Но я ничего не говорил. Глаз не могу поднять от боли, гляжу на пол. Вижу босые ноги Голды в комнатных туфлях и край цветастого халата.
— Разбил… Сролик разбил… — говорю я, с трудом поднимая голову.
Но Голда даже не слышит, что я говорю, не замечает синяка у меня на лбу.
— Ошерка! — говорит она и стягивает одной рукой халат, а другой подбирает рассыпавшиеся волосы. — Ошерка!.. — повторяет она и улыбается почему-то. А глаза у нее красные и полны слез. — Зайди попозже. Я себя плохо чувствую… Вот видишь — Рябов пришел меня звать… Я его позвала… Пришел по поводу деревьев, что Троковичер хотел… Чуть не вырубил…
— Ладно, зайду!
И Голда сразу выпроваживает меня.
Я мгновенно делаю поворот и молнией слетаю со ступенек крыльца. По дороге чуть не придушил курицу Троковичера.
— Чтоб вам пропасть! — визжит хозяин. — Чуть свет явились!
Троковичер, стоя в одном исподнем среди двора, крошит курам хлеб и кричит: «Тю-тю-тю!»
Скверно у меня на душе. Я еще больше ненавижу его теперь из-за деревьев, которые он собирался вырубить. Из-за них Голда только что плакала.
— Мы еще вам покажем! — кричу я на весь двор так, что даже Голда высовывает голову из-за двери. — Мы вам покажем, как вырубать деревья!
— Какие деревья? — спрашивает он и прет прямо на меня. — Пропади ты пропадом!
Видно, он вздумал расправиться со мной. Но я его не боюсь, я плюю на него. Пусть только пальцем тронет!
В этот день я к Голде не зашел. Назавтра я обнаружил у нее на двери замок. В школе ее тоже не было. Оказывается, вчера вечером Голда уехала на несколько дней в город. Говорят, она себя неважно чувствовала и поехала к доктору.

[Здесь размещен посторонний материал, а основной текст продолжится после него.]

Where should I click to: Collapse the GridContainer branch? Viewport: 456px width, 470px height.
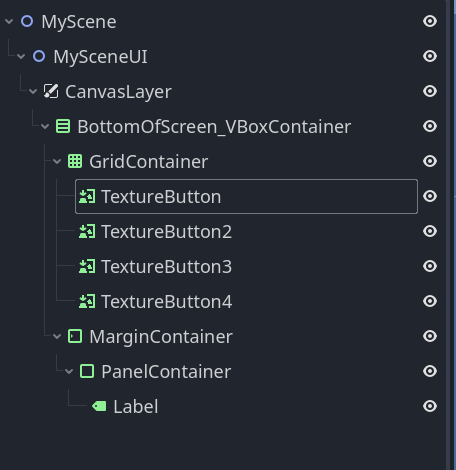click(x=57, y=162)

Назимик уже несколько раз заходил в школу. Он обвинил учителей в том, что они воспитывают «контриков» и хулиганов, пугал меня, что больше не пустит в ячейку. Но я не из трусливых.
Если бы не это разбитое стекло, ничего не было бы. А тут преподаватель Муни пригласил меня и Зяму в учительскую, бранил за то, что мы допустили этот скандал, и предложил собрать товарищеский суд.
Я сразу заявил, что болен, и указал на шишку, которую набил мне Рябов. И Зяма отказался, так как после занятий он работает на мельнице. Зато очень обрадовался Юзя. Он тоже член товарищеского суда. Отец его — присяжный поверенный, и Юзе обидно, почему председателем суда выбрали меня, а не его. Он вечно клянчит, чтобы я ему дал попредседательствовать, а я назло не уступаю ему. Вот теперь-то он рад! Он тут же помчался и объявил всем классам, что завтра вечером состоится товарищеский суд.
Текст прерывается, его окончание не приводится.